Julia develops her practice based on long-term research, readings of fiction and theory, interviews, and visits to archives and territories. Her work is an intersection of text, drawing, installation, public events, photography, video, and lecture performance to open collective dialogues regarding political and social contexts and future scenarios. Her practice focuses on the history of Socialism and Communism as well as environmental socio-political conflicts in Latin America, confronting the exploitative conditions of the land and beings since colonization and throughout neocolonialism. In recent years, Julia’s artistic work has focused on the neo-extractivist model of transgenic agriculture in Argentina by cooperating with wild plants and farmers, agro-ecologists, environmental activists, and critical scientists, who are creating resistance and alternatives to this ecocide model.

«Kiwicha» (Sunday, September 14, 2025 / 2 p.m.)
Lecture performance and open discussion (online/eng)
Part of the ongoing project «Amaranth as Political Agent». Within the framework of the research project «Plants_ Intelligence. Learning Like a Plant» (2022 – 2025). A research project by Yvonne Volkart, Felipe Castelblanco, Julia Mensch and Rasa Smite. Funded by the Swiss National Science Foundation and hosted by the Institute Art Gender Nature, Basel Academy
of Art and Design FHNW.

In the context of Argentina’s implementation of transgenic agriculture since 1996, Amaranth was the first wild plant to develop resistance to agrochemicals, growing in GM fields. Named Kiwicha, Yuyo Colorado, or Amaranthus, it is a plant native to the Americas: its seeds were preserved by indigenous peoples, despite the Spanish colonizers’ prohibition, and today it is the most widespread glyphosate-resistant weed. Currently, it covers over 25 million hectares. Perhaps it is, as the scientist and environmental activist Andrés Carrasco called it, the revenge of the Americas.

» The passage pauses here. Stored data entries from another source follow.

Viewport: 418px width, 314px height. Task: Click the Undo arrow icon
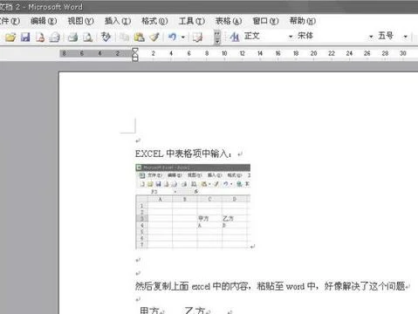[172, 37]
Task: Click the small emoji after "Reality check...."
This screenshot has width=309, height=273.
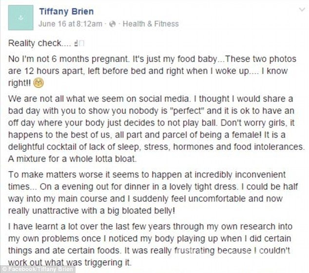Action: pos(79,43)
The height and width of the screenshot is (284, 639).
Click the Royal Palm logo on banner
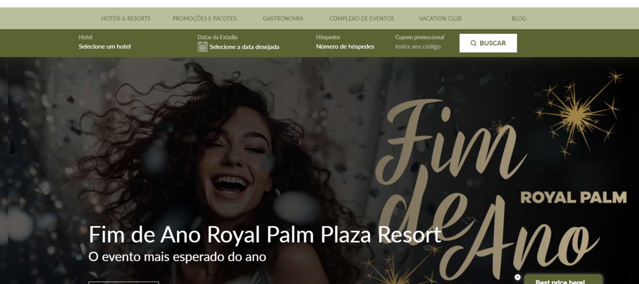pos(574,197)
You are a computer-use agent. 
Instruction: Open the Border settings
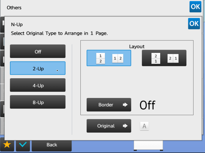pyautogui.click(x=109, y=105)
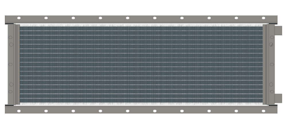
Task: Click the second hole from left on top flange
Action: 46,18
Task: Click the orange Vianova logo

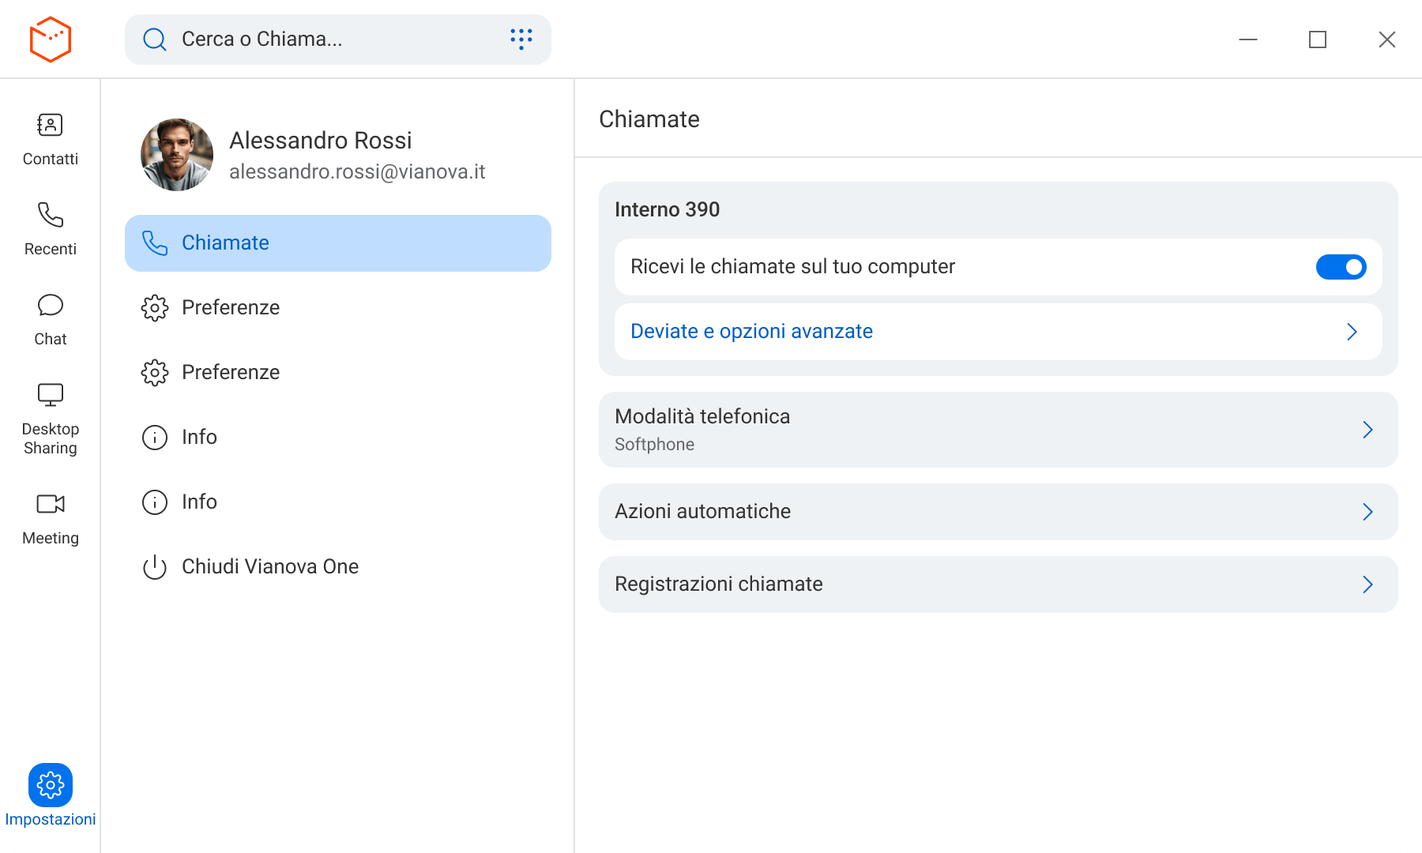Action: [x=50, y=39]
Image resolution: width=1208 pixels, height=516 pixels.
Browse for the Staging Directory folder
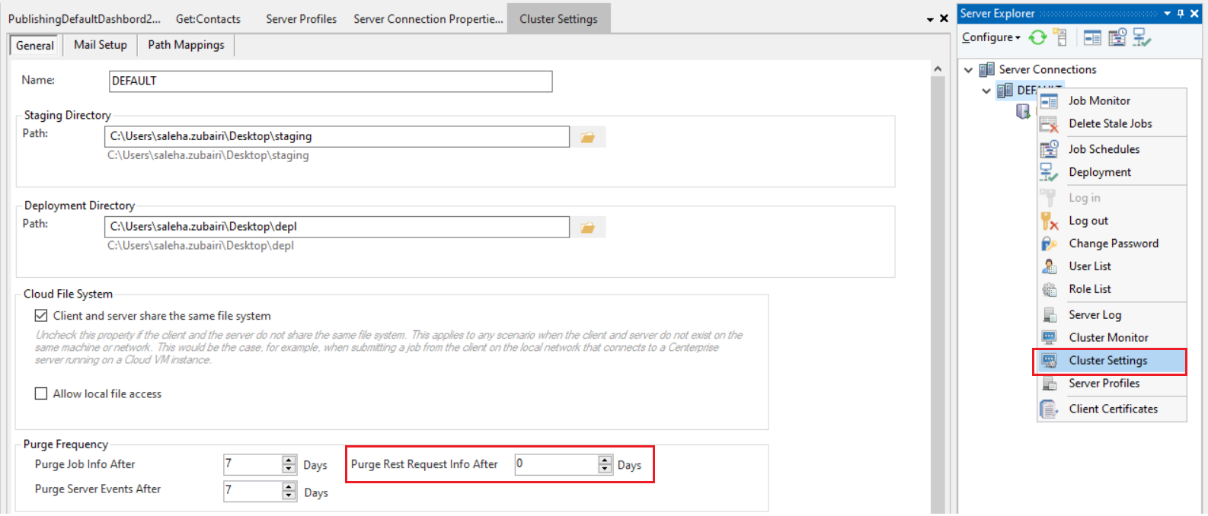pyautogui.click(x=588, y=137)
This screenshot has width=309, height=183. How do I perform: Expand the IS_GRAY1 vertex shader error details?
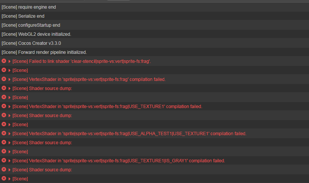pyautogui.click(x=9, y=160)
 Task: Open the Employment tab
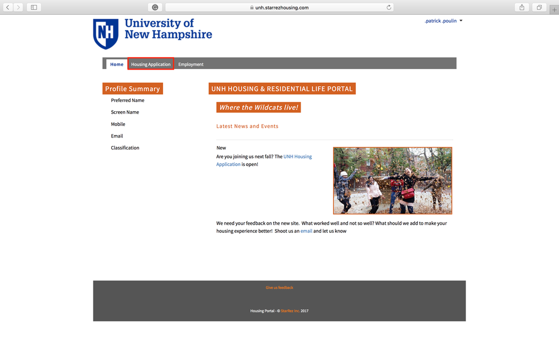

I explore the condition of Amaranth as a political agent whose growth intervenes, naturally and politically, in the nucleus of transgenic agriculture’s neocolonial and ecocidal model. I trace nature’s wisdom and the cooperation and reciprocity between Amaranth and other spontaneous vegetation as forms of intelligence. Therefore, I aim to learn from agroecology and indigenous knowledge and explore how we might collaborate and conspire[1] politically with plants. I investigate how art practices can contribute to the construction of Buen Vivir.[2]¨

plants-intelligence.ch
juliamensch.com
instagram @julia_mensch_

[1] Myers, Natasha, “The world to come : art in the age of the Anthropocene,” Samuel P. Harn Museum of Art, University of Florida, 2018, p. 55
[2] Good Living: concept in collective construction. Old-new paradigm, based on the indigenous concept of Sumac Kawsay. Eduardo Gudynas and Alberto Acosta explain that Buen Vivir looks to Indigenous knowledge to seek alternatives to Western development. Unlike the neo-extractivist model, it recognizes the rights of nature.